Study of the Lithiated Phenylacetonitrile Monoanions and Dianions Formed According to the Lithiated Base Used (LHMDS, LDA, or n-BuLi). 2. Alkylation and Deuteriation Mechanism Study by Vibrational and NMR Spectroscopy and Quantum Chemistry Calculations

Mechanisms of alkylation by PhCH2Cl or CH,I in THF and of deuteriation by DCl (4 N in D,O) in THF or THF―toluene of lithiated phenylacetonitrile monoanions and dianions obtained with LHMDS, LDA, or n-BuLi are studied by vibrational and NMR spectroscopy and quantum chemistry calculations. Dialkylation of the three dilithio dianions generated with n-BuLi (2.0―2.7 equiv, THF―hexane) depends on their structure: N-lithio (PhCCNLi)―Li+ and (C,N)-dilithio PhCLiCNLi dianions afford PhCR2CN (R = PhCH2, CH3) from the intermediate N-lithio monoalkylated monoanion PhCRCNLi 10; C-lithio dianion (PhCLiCN)―Li+ leads to a carbenoid species, the C-lithio monoalkylated nitrile PhCLiRCN 11, which either eliminates carbene Ph―C―R and different LiCN species or isomerizes to PhCRCNLi in the presence of LiX (X = Cl, I).
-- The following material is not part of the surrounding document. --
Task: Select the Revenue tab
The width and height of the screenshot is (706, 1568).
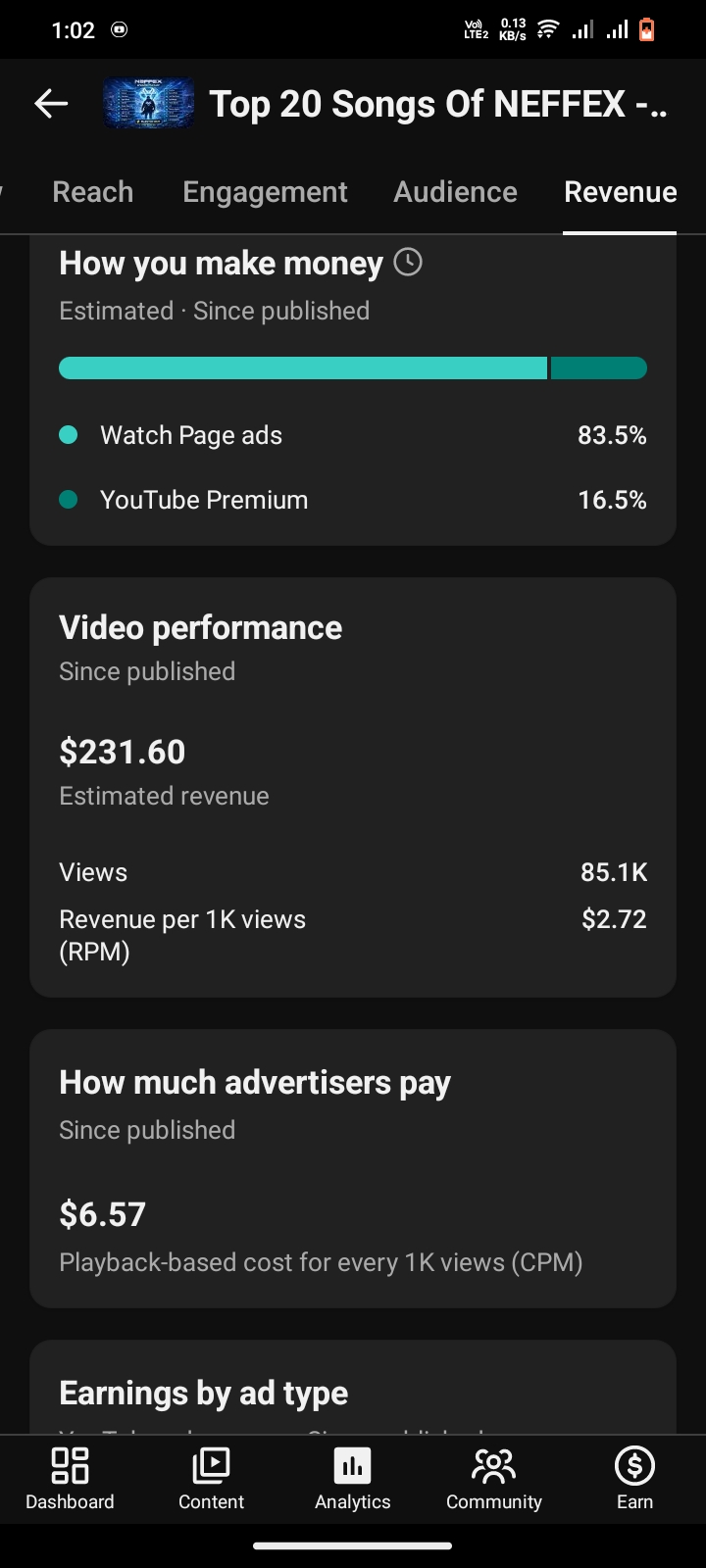Action: click(x=620, y=192)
Dialkylation or dideuteriation of monoanions (monomers, dimers, and heterodimers [PhCHCNLi·LiR'], R' = = (SiMe3)2N, (i-Pr)2N) obtained with LHMDS or LDA (2.4 equiv, THF) proceeds via a sequential mechanism involving monometalation-monoalkylation (or monodeuteriation) reactions. Some carbene and (LiCNLi)+ are also observed, and explained by another mechanism implying the C-lithio monoalkylated monoanion PhCLiRCN 9 in the presence of LiX. These results show the ambiphilic behavior of PhCLiRCN as a carbenoid (11) or a carbanion (9) and the importance of LiX formed in situ in the first alkylation step.